You have to select the U Point icon to the right of the fx icon in the righthand dock to see them, as you can see in our screen shot above.

But you won't have that problem because the Help menu will take you to the online manual where you'll instantly retrieve the answer to this and any other question that pops up. It just wasn't available pre-release, of course.

DeepPRIME

DxO said the deep-learning approach of DxO PhotoLab 5 and DeepPRIME in particular has been significantly optimized "in terms of reactivity as well as processing and export times." The improvements are "available to everyone and are up to 4 times faster for Apple Silicon Mac users and 1.5 times faster on the best Windows architectures."

Of course they timed that on the M1 chip, not the M1 Pro or M1 Max, which hadn't been announced until after the briefing. The speed increase would be significantly higher on the new chips.

We simply don't have the hardware to tap into the faster DeepPRIME processing speed, but we're glad DxO has been working on it. It's worth the wait, whatever it is, but it would be nice not to have ration it for just a few images. We'd like to think of it as our default.

It was faster, though, even on our i5 CPU. It took 3:18 to export our full resolution image. On our faster i7 machine, the same export in PhotoLab 4 took 5:07.

DxO isn't writing M1 code but its software does run under Rosetta 2. It will be interesting to see what DeepPRIME does on an M1 Pro processor when the company compiles for that chip.

Metadata

PhotoLab 5 now supports IPTC and EXIF data and third-party application synchronizations. It also supports hierarchical keywording.

If, for example, you have a keyword "Bicycle" which has keywords within it for "English," "French" and "Italian" bikes, by applying "French" to an image, it will also be tagged as "Bicycle."

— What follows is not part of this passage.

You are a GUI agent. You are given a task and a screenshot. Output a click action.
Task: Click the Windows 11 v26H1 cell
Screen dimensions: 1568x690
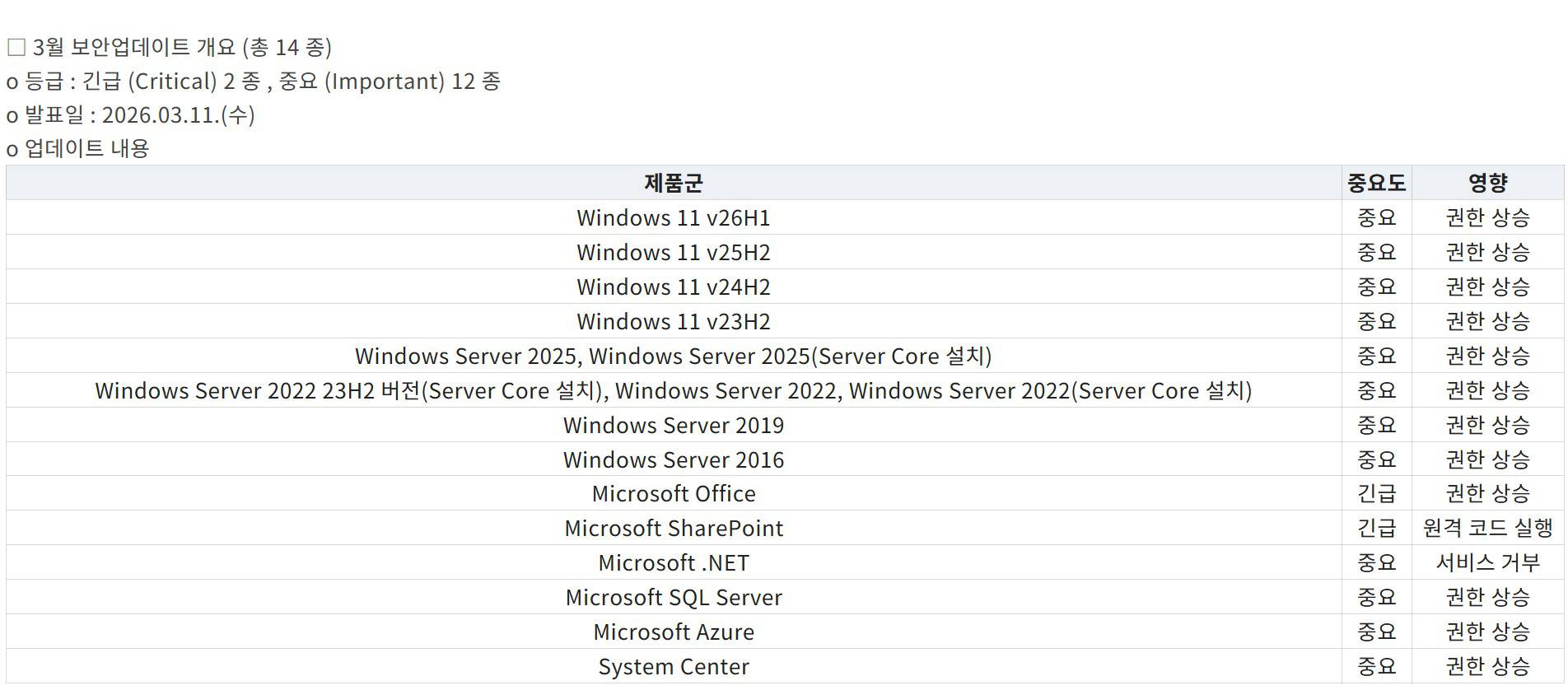click(673, 218)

In addition, the new version optimizes PhotoLab's photo library management tools by reorganizing them.

X-Trans Support

DxO PhotoLab 5 also introduces support for Fujifilm cameras with an X-Trans sensor. From the recent X-E4, X-S10, X-T4 and X100V to the older X-E2 and X-70, no less than 18 Fujifilm cameras are now supported.

Consequently, 605 new DxO modules have been made available.

Created through DxO Labs' calibration process for both sensors and lenses, these modules automatically remove optical defects like distortion, chromatic aberration, vignetting and lack of sharpness.

The new release adds support for 26 new cameras in total. The full list includes the Canon EOS Ra; DJI Air 2S and Mini 2; Fujifilm X-E2, X-E2S, X-E3, X-E4, X-H1, X-Pro2, X-Pro3, X-S10, X-T1, X-T2, X-T20, X-T3, X-T30, X-T4, X100F, X100T, X100V, X70; Nikon Z fc; Olympus PEN E-P7; Panasonic GH5 II; Pentax K-3 III; and Sony ZV-E10.

PRICE, AVAILABILITY

DxO said PhotoLab 5 would be available today at an introductory price until Nov. 14 of $164.99 (regularly $219) for the Elite version and $109.99 ($139) for the Essential version. Upgrades are similarly discounted to $79.99 ($99) and $54.99 ($75).

CONCLUSION

Control Lines by itself makes this a worthwhile upgrade for U Point enthusiasts. It's about time, after all. And shame on anyone who thought DxO's rewriting of the Google code was just a money-grabbing initiative. It's paying off with the evolution of technology like U Point into tools like Control Lines.

But anyone who admires DeepPRIME will love this release, too. We must be the only clowns to have compared the revised DeepPRIME running on an Intel Core i5 to the older version on an Intel Core i7. But it demonstrates the improvement will be enjoyed by everyone.

And that the update worth all four corners.